— START OF Data records —

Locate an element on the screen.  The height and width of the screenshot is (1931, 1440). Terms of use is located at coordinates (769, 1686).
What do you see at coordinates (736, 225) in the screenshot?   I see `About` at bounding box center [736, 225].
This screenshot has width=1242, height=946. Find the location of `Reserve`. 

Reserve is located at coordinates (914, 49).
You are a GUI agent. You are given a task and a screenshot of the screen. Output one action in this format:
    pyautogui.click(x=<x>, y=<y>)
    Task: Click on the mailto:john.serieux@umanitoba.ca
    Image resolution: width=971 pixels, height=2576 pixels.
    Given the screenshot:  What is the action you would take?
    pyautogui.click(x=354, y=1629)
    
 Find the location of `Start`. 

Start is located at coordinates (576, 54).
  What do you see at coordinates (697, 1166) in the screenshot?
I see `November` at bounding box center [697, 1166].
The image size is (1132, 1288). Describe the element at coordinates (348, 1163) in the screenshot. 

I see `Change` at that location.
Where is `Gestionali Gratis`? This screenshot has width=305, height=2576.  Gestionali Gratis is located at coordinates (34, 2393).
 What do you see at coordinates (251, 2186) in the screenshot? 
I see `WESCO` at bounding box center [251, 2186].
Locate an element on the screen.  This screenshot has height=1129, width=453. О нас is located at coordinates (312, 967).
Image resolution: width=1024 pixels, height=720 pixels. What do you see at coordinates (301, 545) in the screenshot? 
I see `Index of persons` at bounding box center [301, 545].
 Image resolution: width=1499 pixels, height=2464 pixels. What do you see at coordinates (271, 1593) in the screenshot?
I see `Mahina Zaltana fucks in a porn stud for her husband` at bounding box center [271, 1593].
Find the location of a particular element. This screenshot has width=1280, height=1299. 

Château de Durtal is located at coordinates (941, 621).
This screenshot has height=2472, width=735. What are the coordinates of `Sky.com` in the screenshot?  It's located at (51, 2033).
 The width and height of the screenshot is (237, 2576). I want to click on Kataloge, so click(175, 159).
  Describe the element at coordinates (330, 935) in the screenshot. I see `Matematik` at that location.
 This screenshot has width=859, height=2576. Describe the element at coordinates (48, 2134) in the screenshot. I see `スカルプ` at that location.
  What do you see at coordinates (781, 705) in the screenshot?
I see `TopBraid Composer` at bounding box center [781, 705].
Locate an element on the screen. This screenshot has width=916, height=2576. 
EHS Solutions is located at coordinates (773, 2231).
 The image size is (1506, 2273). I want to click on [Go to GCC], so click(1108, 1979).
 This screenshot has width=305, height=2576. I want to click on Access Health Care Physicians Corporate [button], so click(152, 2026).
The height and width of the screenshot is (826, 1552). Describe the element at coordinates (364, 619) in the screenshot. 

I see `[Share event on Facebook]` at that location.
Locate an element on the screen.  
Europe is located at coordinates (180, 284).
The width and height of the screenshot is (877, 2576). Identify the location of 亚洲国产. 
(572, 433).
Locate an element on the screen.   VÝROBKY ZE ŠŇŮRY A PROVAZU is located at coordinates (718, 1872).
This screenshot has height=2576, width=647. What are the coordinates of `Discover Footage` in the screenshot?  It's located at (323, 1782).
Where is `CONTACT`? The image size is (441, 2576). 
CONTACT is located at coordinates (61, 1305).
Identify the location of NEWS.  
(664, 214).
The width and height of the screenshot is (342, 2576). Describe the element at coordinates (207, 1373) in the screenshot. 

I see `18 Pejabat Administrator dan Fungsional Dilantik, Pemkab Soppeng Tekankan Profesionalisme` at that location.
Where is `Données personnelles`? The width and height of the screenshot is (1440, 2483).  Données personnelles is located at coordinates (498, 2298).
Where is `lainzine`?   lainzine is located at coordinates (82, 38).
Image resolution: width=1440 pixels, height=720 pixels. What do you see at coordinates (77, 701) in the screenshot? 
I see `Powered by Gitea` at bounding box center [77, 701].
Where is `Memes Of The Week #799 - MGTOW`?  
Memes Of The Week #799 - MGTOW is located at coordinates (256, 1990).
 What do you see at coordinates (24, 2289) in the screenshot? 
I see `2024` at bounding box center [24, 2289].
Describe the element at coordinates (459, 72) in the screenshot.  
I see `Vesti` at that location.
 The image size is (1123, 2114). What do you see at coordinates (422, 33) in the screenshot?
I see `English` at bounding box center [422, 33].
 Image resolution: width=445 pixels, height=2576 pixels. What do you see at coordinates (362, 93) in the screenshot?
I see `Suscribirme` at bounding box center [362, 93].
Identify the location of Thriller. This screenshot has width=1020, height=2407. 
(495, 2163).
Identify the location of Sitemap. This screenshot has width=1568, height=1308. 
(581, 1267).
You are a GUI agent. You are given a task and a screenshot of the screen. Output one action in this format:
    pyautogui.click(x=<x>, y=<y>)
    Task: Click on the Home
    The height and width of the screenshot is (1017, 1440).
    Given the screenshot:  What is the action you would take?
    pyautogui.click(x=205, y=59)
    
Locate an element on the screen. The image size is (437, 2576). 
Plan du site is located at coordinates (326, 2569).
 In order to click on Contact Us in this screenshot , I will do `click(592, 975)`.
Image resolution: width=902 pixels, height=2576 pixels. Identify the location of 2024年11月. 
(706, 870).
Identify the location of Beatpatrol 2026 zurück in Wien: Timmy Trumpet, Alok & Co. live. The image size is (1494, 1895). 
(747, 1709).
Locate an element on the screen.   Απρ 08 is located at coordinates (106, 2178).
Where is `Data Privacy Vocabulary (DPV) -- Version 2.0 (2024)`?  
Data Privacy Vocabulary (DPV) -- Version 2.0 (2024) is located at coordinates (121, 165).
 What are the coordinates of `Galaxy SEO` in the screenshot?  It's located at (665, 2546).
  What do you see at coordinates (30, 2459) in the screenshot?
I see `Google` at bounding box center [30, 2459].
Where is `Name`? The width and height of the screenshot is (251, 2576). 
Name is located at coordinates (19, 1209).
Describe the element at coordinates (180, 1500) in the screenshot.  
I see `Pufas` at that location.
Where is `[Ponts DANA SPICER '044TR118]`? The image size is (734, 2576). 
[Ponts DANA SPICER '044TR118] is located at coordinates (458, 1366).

— END OF Data records —

→ What you have to do: Rewrite all the records with "Locate an element on the screen" changed to "Find an element on the screen" wherever it occurs, leaving everything else the same.

→ Output:
Find an element on the screen.  The height and width of the screenshot is (1931, 1440). Terms of use is located at coordinates (769, 1686).
What do you see at coordinates (736, 225) in the screenshot?   I see `About` at bounding box center [736, 225].
This screenshot has width=1242, height=946. Find the location of `Reserve`. 

Reserve is located at coordinates (914, 49).
You are a GUI agent. You are given a task and a screenshot of the screen. Output one action in this format:
    pyautogui.click(x=<x>, y=<y>)
    Task: Click on the mailto:john.serieux@umanitoba.ca
    Image resolution: width=971 pixels, height=2576 pixels.
    Given the screenshot:  What is the action you would take?
    pyautogui.click(x=354, y=1629)
    
 Find the location of `Start`. 

Start is located at coordinates (576, 54).
  What do you see at coordinates (697, 1166) in the screenshot?
I see `November` at bounding box center [697, 1166].
The image size is (1132, 1288). Describe the element at coordinates (348, 1163) in the screenshot. 

I see `Change` at that location.
Where is `Gestionali Gratis`? This screenshot has width=305, height=2576.  Gestionali Gratis is located at coordinates (34, 2393).
 What do you see at coordinates (251, 2186) in the screenshot? 
I see `WESCO` at bounding box center [251, 2186].
Find an element on the screen.  This screenshot has height=1129, width=453. О нас is located at coordinates (312, 967).
Image resolution: width=1024 pixels, height=720 pixels. What do you see at coordinates (301, 545) in the screenshot? 
I see `Index of persons` at bounding box center [301, 545].
 Image resolution: width=1499 pixels, height=2464 pixels. What do you see at coordinates (271, 1593) in the screenshot?
I see `Mahina Zaltana fucks in a porn stud for her husband` at bounding box center [271, 1593].
Find the location of a particular element. This screenshot has width=1280, height=1299. 

Château de Durtal is located at coordinates (941, 621).
This screenshot has height=2472, width=735. What are the coordinates of `Sky.com` in the screenshot?  It's located at (51, 2033).
 The width and height of the screenshot is (237, 2576). I want to click on Kataloge, so click(175, 159).
  Describe the element at coordinates (330, 935) in the screenshot. I see `Matematik` at that location.
 This screenshot has width=859, height=2576. Describe the element at coordinates (48, 2134) in the screenshot. I see `スカルプ` at that location.
  What do you see at coordinates (781, 705) in the screenshot?
I see `TopBraid Composer` at bounding box center [781, 705].
Find an element on the screen. This screenshot has width=916, height=2576. 
EHS Solutions is located at coordinates (773, 2231).
 The image size is (1506, 2273). I want to click on [Go to GCC], so click(1108, 1979).
 This screenshot has width=305, height=2576. I want to click on Access Health Care Physicians Corporate [button], so click(152, 2026).
The height and width of the screenshot is (826, 1552). Describe the element at coordinates (364, 619) in the screenshot. 

I see `[Share event on Facebook]` at that location.
Find an element on the screen.  
Europe is located at coordinates (180, 284).
The width and height of the screenshot is (877, 2576). Identify the location of 亚洲国产. 
(572, 433).
Find an element on the screen.   VÝROBKY ZE ŠŇŮRY A PROVAZU is located at coordinates (718, 1872).
This screenshot has height=2576, width=647. What are the coordinates of `Discover Footage` in the screenshot?  It's located at (323, 1782).
Where is `CONTACT`? The image size is (441, 2576). 
CONTACT is located at coordinates (61, 1305).
Identify the location of NEWS.  
(664, 214).
The width and height of the screenshot is (342, 2576). Describe the element at coordinates (207, 1373) in the screenshot. 

I see `18 Pejabat Administrator dan Fungsional Dilantik, Pemkab Soppeng Tekankan Profesionalisme` at that location.
Where is `Données personnelles`? The width and height of the screenshot is (1440, 2483).  Données personnelles is located at coordinates (498, 2298).
Where is `lainzine`?   lainzine is located at coordinates (82, 38).
Image resolution: width=1440 pixels, height=720 pixels. What do you see at coordinates (77, 701) in the screenshot? 
I see `Powered by Gitea` at bounding box center [77, 701].
Where is `Memes Of The Week #799 - MGTOW`?  
Memes Of The Week #799 - MGTOW is located at coordinates (256, 1990).
 What do you see at coordinates (24, 2289) in the screenshot? 
I see `2024` at bounding box center [24, 2289].
Describe the element at coordinates (459, 72) in the screenshot.  
I see `Vesti` at that location.
 The image size is (1123, 2114). What do you see at coordinates (422, 33) in the screenshot?
I see `English` at bounding box center [422, 33].
 Image resolution: width=445 pixels, height=2576 pixels. What do you see at coordinates (362, 93) in the screenshot?
I see `Suscribirme` at bounding box center [362, 93].
Identify the location of Thriller. This screenshot has width=1020, height=2407. 
(495, 2163).
Identify the location of Sitemap. This screenshot has width=1568, height=1308. 
(581, 1267).
You are a GUI agent. You are given a task and a screenshot of the screen. Output one action in this format:
    pyautogui.click(x=<x>, y=<y>)
    Task: Click on the Home
    The height and width of the screenshot is (1017, 1440).
    Given the screenshot:  What is the action you would take?
    pyautogui.click(x=205, y=59)
    
Find an element on the screen. The image size is (437, 2576). 
Plan du site is located at coordinates (326, 2569).
 In order to click on Contact Us in this screenshot , I will do `click(592, 975)`.
Image resolution: width=902 pixels, height=2576 pixels. Identify the location of 2024年11月. 
(706, 870).
Identify the location of Beatpatrol 2026 zurück in Wien: Timmy Trumpet, Alok & Co. live. The image size is (1494, 1895). 
(747, 1709).
Find an element on the screen.   Απρ 08 is located at coordinates (106, 2178).
Where is `Data Privacy Vocabulary (DPV) -- Version 2.0 (2024)`?  
Data Privacy Vocabulary (DPV) -- Version 2.0 (2024) is located at coordinates (121, 165).
 What are the coordinates of `Galaxy SEO` in the screenshot?  It's located at (665, 2546).
  What do you see at coordinates (30, 2459) in the screenshot?
I see `Google` at bounding box center [30, 2459].
Where is `Name`? The width and height of the screenshot is (251, 2576). 
Name is located at coordinates (19, 1209).
Describe the element at coordinates (180, 1500) in the screenshot.  
I see `Pufas` at that location.
Where is `[Ponts DANA SPICER '044TR118]`? The image size is (734, 2576). 
[Ponts DANA SPICER '044TR118] is located at coordinates (458, 1366).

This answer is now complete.